O ambiente de polarização política no Brasil dificilmente vai acabar em um curto prazo. Pelo andar da carruagem, a tendência é que ele perdure por muito tempo e, com isso, aumente a corrosão das nossas instituições e o abismo provocado pelos extremismos.
Em meio a esse prognóstico nada animador, está o falso discurso de pacificação nacional que uma parcela de políticos hipócritas prega enquanto age justamente para acirrar disputas, incitar rivalidades, criar narrativas e dividir o País. Pregar a pacificação é dever de todos, mas é uma responsabilidade maior de quem governa.
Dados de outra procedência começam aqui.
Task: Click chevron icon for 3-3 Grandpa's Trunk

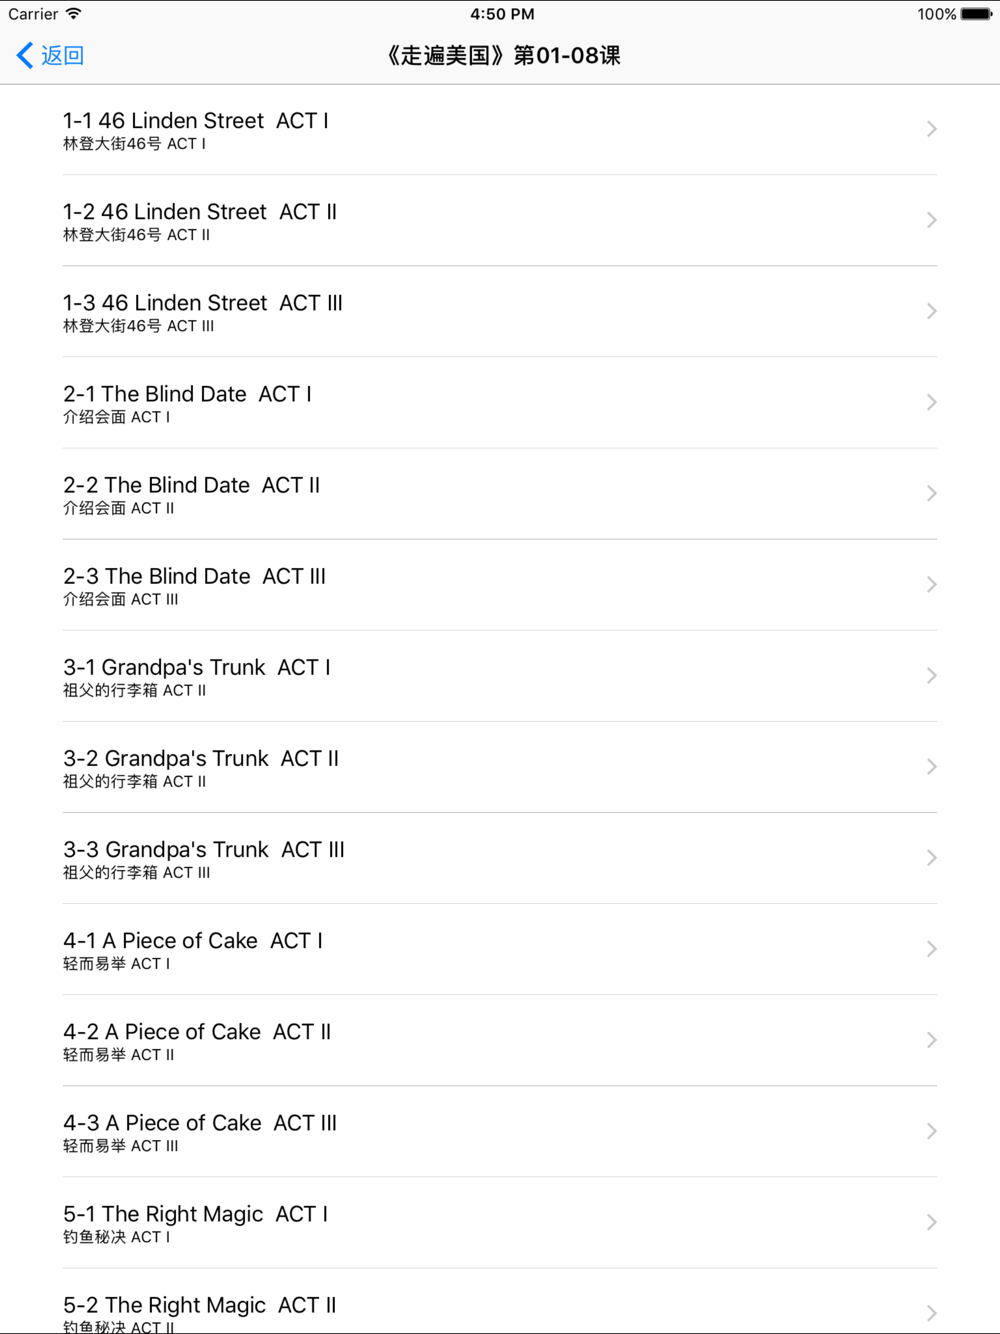Action: point(931,857)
No Brasil, esse esforço de reconciliação não existe.
O mais recente exemplo foi o desfile da escola de samba carioca Acadêmicos de Niterói, cujo pretexto foi prestar uma homenagem ao presidente Lula (PT), incontestavelmente um dos maiores líderes políticos da história do Brasil. A homenagem na avenida, com divulgação e transmissão em rede nacional no ano em que o homenageado será candidato, já seria motivo para levantar questionamentos. Mas não foi só homenagem.
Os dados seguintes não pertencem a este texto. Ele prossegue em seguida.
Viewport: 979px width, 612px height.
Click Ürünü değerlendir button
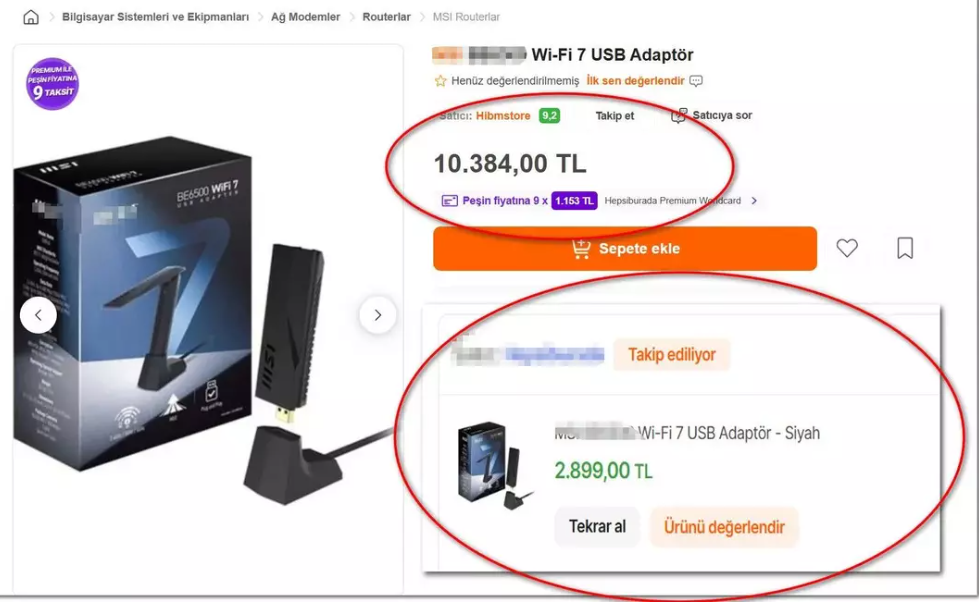724,527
O desfile não quis só enaltecer a história de Lula. Ele serviu para ridicularizar adversários políticos, atacar valores de uma parcela da população – concorde-se com eles ou não – e fazer uma acintosa provocação política apoiada com dinheiro público, realçando o nocivo ambiente de polarização e apostando cada vez mais no maldito ‘nós contra eles’, prática da qual nenhum dos lados, inclusive o governo, se dispõe a abrir mão.
Nesse contexto, o mais incrível é perceber que justamente os atores que aplaudem esse tipo de iniciativa são os mesmos que discursam bonito falando em pacificação nacional, em união das famílias, em cidadania, em democracia. Para estes, a pacificação nacional é apenas uma expressão bonita que lhes dá um verniz democrático, mas na prática não fazem um único gesto para alcançá-la.
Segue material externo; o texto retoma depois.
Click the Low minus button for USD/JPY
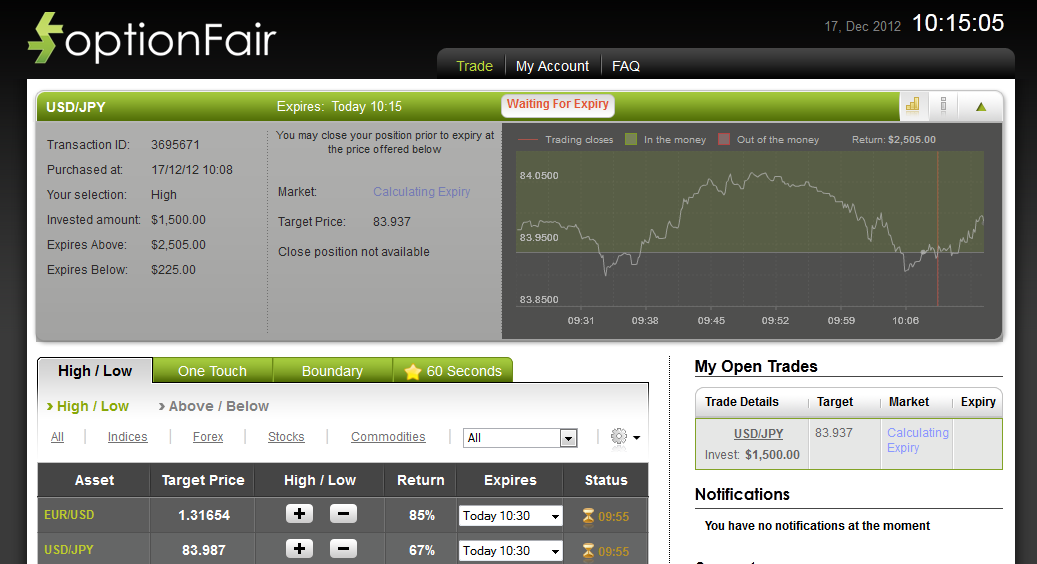This screenshot has height=564, width=1037. 342,549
Líderes que desejam unificar um país evitam acirrar rivalidades, emitem gestos de reconciliação, se abstêm de atos que provocam segmentos sociais, que afrontam religiões, que insuflam extremismos. Não é o que se tem visto no Brasil nos últimos anos.
É importante registrar que o governante anterior, o senhor Jair Bolsonaro, também costumava adotar a política do confronto como prática de seu governo. Isso, porém, não dá razão para o atual presidente e seu grupo manter esse estilo político desagregador e corrosivo. Quando assumiu o governo, Lula adotou o slogan “União e reconstrução”, que logo se revelou inútil, visto que o presidente e sua trupe, dia após dia, gastam energia depreciando oponentes políticos e acirrando rivalidades.
Mas não duvidemos: durante a campanha eleitoral que se aproxima, certamente vamos ver esses mesmos personagens falando em união, em pacificação e em respeito às diferenças. Vão falar bastante também em democracia, modelo político que muitos, a pretexto de defendê-lo, atacam rivais, condenam opiniões divergentes e criminalizam manifestações, desde que não seja, claro, uma homenagem ao seu "democrata" de estimação.